Texto de origen:
"""

Cuando descendió al sótano, la onírica visión que presenció lo marcaría de tal forma que quedaría después plasmada en uno de los cuadros más importantes de Ignacio Zuloaga:
Las brujas de San Millán
.

Cuando descendió el último peldaño y empujó la portezuela oscura y polvorienta, se convirtió en testigo de una escena digna de un cuadro de Goya. En el interior del sótano, junto a la chimenea, varias brujas enlutadas y desdentadas, con el pelo enmarañado, parecían estar llevando a cabo alguna especie de aquelarre. Reunidas junto al fuego, según algunas versiones, las viejas estarían invocando al mismísimo Satanás. Cuando éstas se dieron cuenta de la presencia de Uranga, escaparon apresuradas por el interior de la chimenea, para no volver a ser vistas.

Parecía como si los asesinatos, quizá la propia casa, hubieran producido cierta atracción en los ámbitos más oscurantistas de Segovia.

Años más tarde Ignacio Zuloaga presentaría su famoso cuadro
Las brujas de San Millán
, un óleo sobre lienzo donde aparecen seis ancianas enlutadas, y que actualmente se encuentra en el Museo Nacional de Buenos Aires.

Cabe la posibilidad de que, además, este episodio sea la causa de que en la actualidad el barrio de San Millán, el mismo en el que descansa la casa del crimen, sea también conocido como el barrio de las brujas.

Los fantasmas de Ayala Berganza

El viento aullador golpeaba con fuerza los postigos de la ventana mientras las manillas del reloj me conducían sin remedio hacia la madrugada. Había estado repasando apuntes y releyendo los artículos de prensa que había recogido durante la mañana en el Archivo Histórico de Segovia. Me había acompañado uno de esos periodistas de raza, Carlos Álvaro, que me había confesado que, en un momento de su vida, llegó a sentir una sana obsesión por la vieja casa y su historia. De niño transitaba con frecuencia la calle Carretas y, bajo la sombra de la enorme mole gris que era la casa, se preguntaba sobre las historias y secretos que guardaban sus paredes.

"""

Ejercicio breve 1: Según el texto de origen, ¿en qué museo se encuentra actualmente el cuadro Las brujas de San Millán?
Ejercicio breve 2: Reescribe el listado desde su primera línea hasta la línea que contiene "Looking at the screenshot, I should point(121,30).", ambas incluidas, cambiando "Where should I click to" por "Where do I click" y dejando todo lo demás intacto.

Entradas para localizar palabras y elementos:
"""

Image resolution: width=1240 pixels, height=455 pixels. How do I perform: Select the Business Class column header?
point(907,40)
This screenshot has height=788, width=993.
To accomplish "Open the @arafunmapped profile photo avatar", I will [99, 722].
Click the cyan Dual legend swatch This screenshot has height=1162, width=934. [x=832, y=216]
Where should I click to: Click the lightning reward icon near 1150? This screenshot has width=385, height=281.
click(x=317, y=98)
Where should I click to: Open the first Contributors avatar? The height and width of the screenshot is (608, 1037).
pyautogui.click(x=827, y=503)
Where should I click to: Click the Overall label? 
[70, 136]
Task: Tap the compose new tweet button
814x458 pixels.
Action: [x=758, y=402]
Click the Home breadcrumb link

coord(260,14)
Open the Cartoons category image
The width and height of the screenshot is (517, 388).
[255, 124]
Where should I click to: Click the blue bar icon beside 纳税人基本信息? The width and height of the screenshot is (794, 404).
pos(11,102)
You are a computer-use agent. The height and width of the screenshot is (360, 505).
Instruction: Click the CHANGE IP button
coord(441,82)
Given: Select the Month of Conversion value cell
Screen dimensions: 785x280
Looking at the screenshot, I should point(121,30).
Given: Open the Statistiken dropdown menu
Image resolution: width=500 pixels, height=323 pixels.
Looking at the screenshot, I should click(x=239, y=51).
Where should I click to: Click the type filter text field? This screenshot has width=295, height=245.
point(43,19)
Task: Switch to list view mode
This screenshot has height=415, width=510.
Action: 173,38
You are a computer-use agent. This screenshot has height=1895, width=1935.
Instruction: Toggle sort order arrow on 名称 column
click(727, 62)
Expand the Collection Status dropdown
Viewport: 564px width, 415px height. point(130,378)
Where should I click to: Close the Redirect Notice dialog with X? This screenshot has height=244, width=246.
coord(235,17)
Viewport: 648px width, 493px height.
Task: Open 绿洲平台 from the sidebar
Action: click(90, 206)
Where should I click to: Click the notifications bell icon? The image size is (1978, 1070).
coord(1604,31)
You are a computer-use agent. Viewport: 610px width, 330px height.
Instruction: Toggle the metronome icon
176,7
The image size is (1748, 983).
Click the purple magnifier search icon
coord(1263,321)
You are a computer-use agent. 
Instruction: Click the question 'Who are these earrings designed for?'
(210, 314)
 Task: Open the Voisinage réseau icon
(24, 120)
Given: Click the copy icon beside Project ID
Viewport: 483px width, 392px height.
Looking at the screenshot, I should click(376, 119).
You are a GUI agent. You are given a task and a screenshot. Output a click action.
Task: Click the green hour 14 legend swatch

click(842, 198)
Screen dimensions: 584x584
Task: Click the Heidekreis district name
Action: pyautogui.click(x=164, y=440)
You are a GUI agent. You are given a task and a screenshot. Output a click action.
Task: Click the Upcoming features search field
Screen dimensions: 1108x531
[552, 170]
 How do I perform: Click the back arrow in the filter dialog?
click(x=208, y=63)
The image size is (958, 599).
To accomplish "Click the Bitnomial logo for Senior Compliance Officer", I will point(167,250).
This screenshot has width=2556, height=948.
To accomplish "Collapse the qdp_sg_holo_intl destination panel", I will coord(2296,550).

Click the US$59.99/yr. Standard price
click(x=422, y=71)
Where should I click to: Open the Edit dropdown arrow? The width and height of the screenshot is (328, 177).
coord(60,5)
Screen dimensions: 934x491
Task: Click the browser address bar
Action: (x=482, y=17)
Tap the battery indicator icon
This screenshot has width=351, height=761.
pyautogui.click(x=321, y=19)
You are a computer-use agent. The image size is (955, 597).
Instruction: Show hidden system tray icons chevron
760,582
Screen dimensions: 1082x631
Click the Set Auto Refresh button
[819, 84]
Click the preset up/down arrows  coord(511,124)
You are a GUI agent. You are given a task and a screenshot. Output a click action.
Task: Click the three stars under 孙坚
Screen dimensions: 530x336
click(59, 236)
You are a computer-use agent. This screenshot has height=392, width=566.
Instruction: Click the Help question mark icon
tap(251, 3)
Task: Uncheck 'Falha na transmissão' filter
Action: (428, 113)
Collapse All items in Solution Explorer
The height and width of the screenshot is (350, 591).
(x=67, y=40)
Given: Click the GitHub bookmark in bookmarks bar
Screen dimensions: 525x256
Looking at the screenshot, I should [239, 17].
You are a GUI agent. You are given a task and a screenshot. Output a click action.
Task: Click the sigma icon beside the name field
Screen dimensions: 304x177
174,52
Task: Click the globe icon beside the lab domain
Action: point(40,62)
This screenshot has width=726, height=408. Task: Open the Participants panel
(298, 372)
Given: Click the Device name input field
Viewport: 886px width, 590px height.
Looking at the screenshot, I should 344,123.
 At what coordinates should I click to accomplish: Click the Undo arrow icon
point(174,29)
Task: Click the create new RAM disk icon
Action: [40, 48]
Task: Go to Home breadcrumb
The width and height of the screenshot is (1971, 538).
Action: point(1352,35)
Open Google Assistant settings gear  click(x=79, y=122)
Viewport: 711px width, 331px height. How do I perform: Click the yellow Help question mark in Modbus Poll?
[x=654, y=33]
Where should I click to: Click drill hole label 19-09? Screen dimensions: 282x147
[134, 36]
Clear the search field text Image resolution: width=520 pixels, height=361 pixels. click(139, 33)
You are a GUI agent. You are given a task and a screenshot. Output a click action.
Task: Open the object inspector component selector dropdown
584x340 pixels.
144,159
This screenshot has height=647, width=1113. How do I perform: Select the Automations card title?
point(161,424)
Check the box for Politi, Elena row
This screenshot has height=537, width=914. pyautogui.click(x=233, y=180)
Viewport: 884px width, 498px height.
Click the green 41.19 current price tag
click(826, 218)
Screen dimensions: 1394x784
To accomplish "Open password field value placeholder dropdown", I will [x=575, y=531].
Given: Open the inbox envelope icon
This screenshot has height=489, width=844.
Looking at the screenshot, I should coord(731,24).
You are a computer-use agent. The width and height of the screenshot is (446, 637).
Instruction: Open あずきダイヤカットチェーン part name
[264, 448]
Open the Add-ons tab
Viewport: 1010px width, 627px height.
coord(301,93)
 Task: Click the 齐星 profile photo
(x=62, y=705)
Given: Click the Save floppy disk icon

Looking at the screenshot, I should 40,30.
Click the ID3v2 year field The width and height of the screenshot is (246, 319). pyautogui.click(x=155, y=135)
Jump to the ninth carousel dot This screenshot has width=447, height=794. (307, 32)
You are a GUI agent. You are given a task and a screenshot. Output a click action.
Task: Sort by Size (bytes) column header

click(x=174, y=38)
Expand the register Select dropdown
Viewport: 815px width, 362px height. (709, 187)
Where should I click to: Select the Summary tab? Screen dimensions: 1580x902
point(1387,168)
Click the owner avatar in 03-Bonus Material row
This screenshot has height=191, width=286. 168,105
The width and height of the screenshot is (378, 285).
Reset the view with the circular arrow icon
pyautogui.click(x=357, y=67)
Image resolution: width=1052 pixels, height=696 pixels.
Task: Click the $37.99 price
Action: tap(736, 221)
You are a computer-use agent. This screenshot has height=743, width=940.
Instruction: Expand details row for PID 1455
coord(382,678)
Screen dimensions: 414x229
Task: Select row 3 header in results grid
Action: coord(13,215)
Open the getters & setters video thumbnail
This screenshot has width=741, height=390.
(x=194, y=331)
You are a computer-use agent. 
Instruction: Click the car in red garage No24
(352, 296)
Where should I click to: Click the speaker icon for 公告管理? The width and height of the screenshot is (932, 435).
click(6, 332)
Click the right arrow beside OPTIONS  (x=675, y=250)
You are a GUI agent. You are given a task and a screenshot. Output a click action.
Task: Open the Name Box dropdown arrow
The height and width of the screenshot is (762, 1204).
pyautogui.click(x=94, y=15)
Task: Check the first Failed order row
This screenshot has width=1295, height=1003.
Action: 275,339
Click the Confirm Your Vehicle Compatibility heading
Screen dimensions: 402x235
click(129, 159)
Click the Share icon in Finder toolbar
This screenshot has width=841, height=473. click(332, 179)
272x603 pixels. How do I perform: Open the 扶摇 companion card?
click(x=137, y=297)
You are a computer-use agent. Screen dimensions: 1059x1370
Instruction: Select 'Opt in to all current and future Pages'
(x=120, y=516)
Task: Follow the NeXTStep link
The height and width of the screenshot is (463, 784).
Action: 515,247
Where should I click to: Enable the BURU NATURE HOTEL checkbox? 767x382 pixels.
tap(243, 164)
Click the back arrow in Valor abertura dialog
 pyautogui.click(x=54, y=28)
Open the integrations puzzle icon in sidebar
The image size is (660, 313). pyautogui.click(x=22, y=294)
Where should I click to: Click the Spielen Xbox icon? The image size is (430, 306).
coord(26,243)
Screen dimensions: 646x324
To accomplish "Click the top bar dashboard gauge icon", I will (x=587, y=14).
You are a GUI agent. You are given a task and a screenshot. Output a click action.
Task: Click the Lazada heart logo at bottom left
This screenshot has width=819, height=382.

"""

Respuesta 1: En el Museo Nacional de Buenos Aires.

Respuesta 2:
Image resolution: width=1240 pixels, height=455 pixels. How do I perform: Select the Business Class column header?
point(907,40)
This screenshot has height=788, width=993.
To accomplish "Open the @arafunmapped profile photo avatar", I will [99, 722].
Click the cyan Dual legend swatch This screenshot has height=1162, width=934. [x=832, y=216]
Where do I click: Click the lightning reward icon near 1150? This screenshot has width=385, height=281.
click(x=317, y=98)
Where do I click: Open the first Contributors avatar? The height and width of the screenshot is (608, 1037).
pyautogui.click(x=827, y=503)
Where do I click: Click the Overall label? 
[70, 136]
Task: Tap the compose new tweet button
814x458 pixels.
Action: [x=758, y=402]
Click the Home breadcrumb link

coord(260,14)
Open the Cartoons category image
The width and height of the screenshot is (517, 388).
[255, 124]
Where do I click: Click the blue bar icon beside 纳税人基本信息? The width and height of the screenshot is (794, 404).
pos(11,102)
You are a computer-use agent. The height and width of the screenshot is (360, 505).
Instruction: Click the CHANGE IP button
coord(441,82)
Given: Select the Month of Conversion value cell
Screen dimensions: 785x280
Looking at the screenshot, I should point(121,30).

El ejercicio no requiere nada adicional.